== Task item ==
Locate the lines of the listing below that hold "computer", then copy each of them.

== Available data ==
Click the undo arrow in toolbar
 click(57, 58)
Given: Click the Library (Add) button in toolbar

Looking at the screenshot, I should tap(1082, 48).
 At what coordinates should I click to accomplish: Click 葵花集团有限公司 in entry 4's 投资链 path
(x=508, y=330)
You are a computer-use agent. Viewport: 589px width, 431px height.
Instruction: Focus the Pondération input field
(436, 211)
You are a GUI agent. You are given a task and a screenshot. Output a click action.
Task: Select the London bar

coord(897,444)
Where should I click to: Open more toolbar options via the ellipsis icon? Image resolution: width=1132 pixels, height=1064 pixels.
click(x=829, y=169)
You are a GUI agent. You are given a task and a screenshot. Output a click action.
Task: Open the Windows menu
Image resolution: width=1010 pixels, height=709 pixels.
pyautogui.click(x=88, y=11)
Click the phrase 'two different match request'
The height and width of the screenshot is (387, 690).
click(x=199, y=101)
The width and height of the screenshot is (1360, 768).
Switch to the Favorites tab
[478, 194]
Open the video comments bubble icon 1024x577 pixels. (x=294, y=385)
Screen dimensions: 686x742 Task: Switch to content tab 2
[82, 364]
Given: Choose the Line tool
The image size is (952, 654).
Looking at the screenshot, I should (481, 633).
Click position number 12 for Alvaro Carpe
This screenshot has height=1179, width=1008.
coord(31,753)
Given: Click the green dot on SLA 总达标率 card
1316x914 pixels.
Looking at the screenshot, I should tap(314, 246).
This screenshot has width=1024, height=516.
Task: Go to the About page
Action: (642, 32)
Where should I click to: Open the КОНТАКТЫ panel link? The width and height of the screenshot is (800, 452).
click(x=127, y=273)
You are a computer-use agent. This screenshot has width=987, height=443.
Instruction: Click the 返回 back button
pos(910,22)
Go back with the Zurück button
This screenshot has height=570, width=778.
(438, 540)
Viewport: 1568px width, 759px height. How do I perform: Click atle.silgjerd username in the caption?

== Answer to the problem ==
You are a computer-use agent. Viewport: 589px width, 431px height.
You are a computer-use agent. This screenshot has width=987, height=443.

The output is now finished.